Certainly not less, perhaps even more, distinctive of the time in history must be that development and transformation of what is broadly called the newspaper, of which the facts and details have occupied two more of these chapters. It is true that at times considerably earlier than even the earliest that here concerns us, periodical writing had been something of a power in England as regards politics, had enlisted eminent hands, and had even served once or twice as the means of introduction of considerable works in belles lettres. But the Addisonian Essay had been something of an accident; Swift's participation in the Examiner was another; Defoe's abundant journalism brought him more discredit than profit or praise; and though Pulteney and the Opposition worked the press against Walpole, the process brought little benefit to the persons concerned. Reviewing was meagrely done and wretchedly paid; the examples of Robinson Crusoe earlier and Sir Launcelot Greaves later are exceptions which prove the rule that the feuilleton was not in demand; in fact before our present period newspaper-writing was rather dangerous, was more than rather disreputable, and offered exceedingly little encouragement to any one to make it the occasion of work in pure literature, or even to employ it as a means of livelihood, while attempting other and higher, though less paying kinds.

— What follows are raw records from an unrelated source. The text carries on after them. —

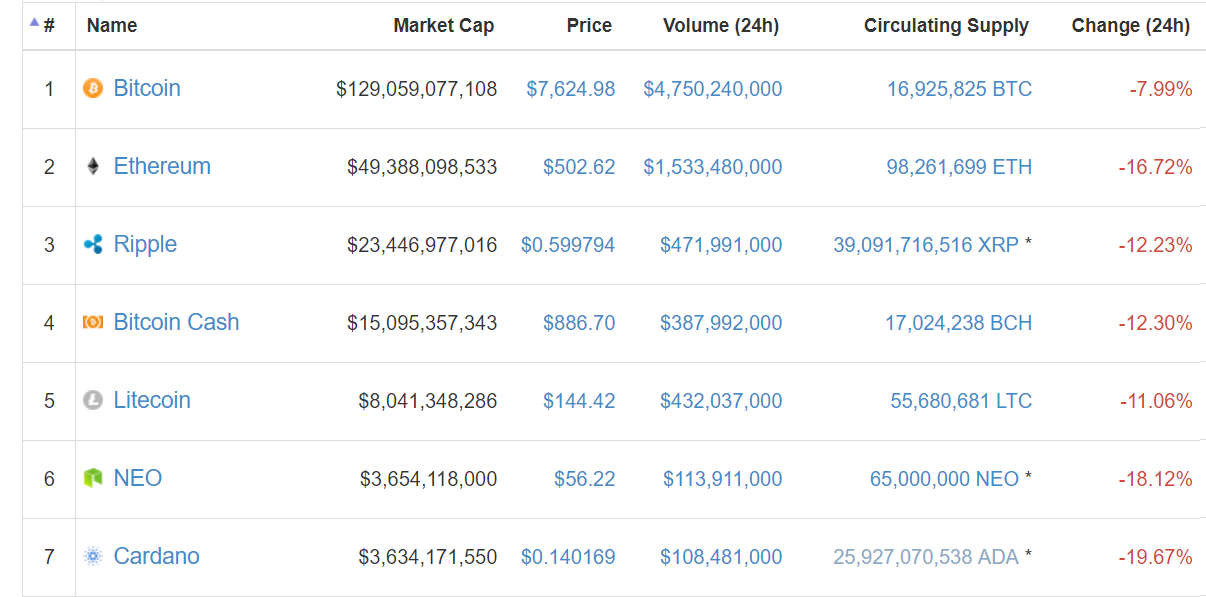Viewport: 1206px width, 597px height.
Task: Open Cardano's circulating supply link
Action: (926, 557)
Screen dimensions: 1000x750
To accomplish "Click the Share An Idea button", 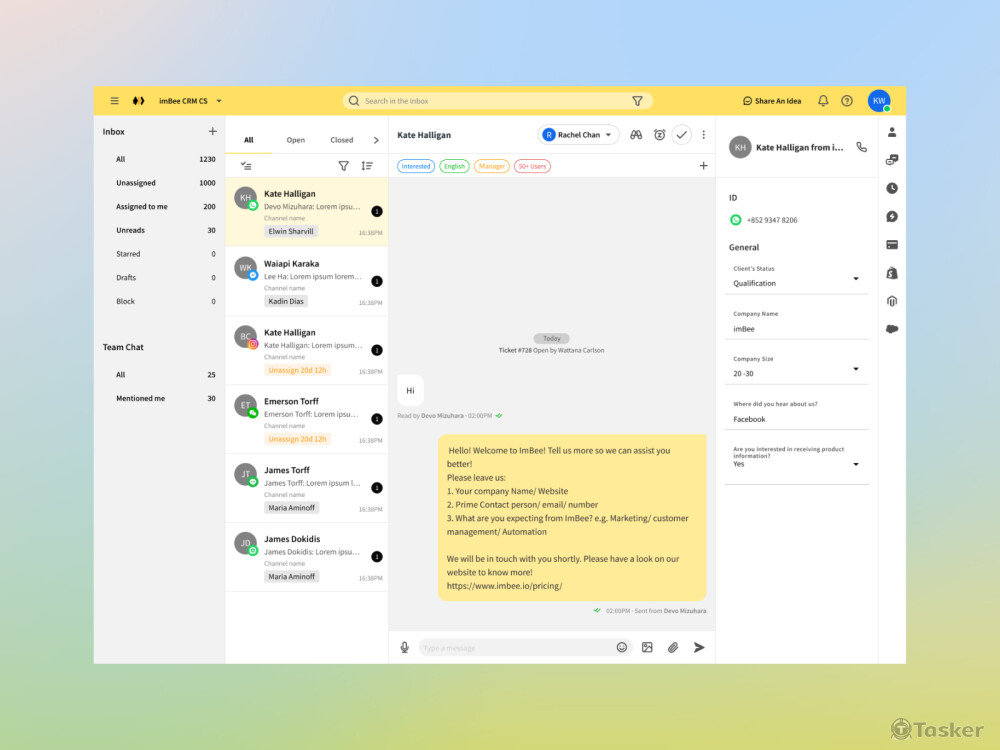I will tap(772, 101).
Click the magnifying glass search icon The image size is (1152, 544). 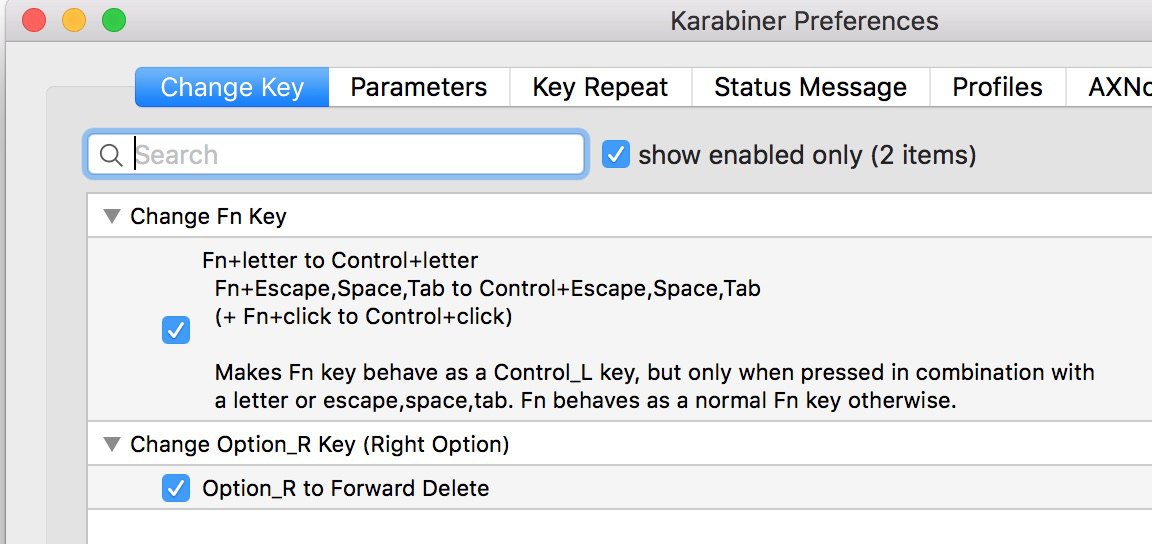tap(112, 155)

The period of the French Revolution, if not the French Revolution itself, changed all this, assisted no doubt by the natural and inevitable effects of the spread of reading and the multiplication of books. People wanted to see the news; papers sprang up in competition to enable them to see the news; and the competitors strove to make themselves more agreeable than their rivals by adding new attractions. Again, the activity of the Jacobin party, which early and of course directed itself to the press, necessitated activity on the other side. The keenest intellects, the best-trained wits of the nation, sometimes under some disguise, sometimes openly, took to journalism, and it became simply absurd to regard the journalist as a disreputable garreteer when Windham and Canning were journalists. The larger sale of books and the formation of a regular system of "pushing" them also developed reviews—too frequently, no doubt, in the direction of mere puffing, but even thus with the beneficent result that other reviews came into existence which were not mere puff-engines.

Even these causes and others will not entirely explain the extraordinary development of periodicals of all kinds from quarterly to daily, of which the Edinburgh, Blackwood, the Examiner, and the Times were respectively the most remarkable examples and pioneers in the earlier years of the century, though as a literary organ the Morning Post had at first rather the advantage of the Times. But, as has been said here constantly, you can never explain everything in literary history; and it would be extremely dull if you could. The newspaper press had, for good or for ill, to come; external events to some obvious extent helped its coming; individual talents and aptitudes helped it likewise; but the main determining force was the force of hidden destiny.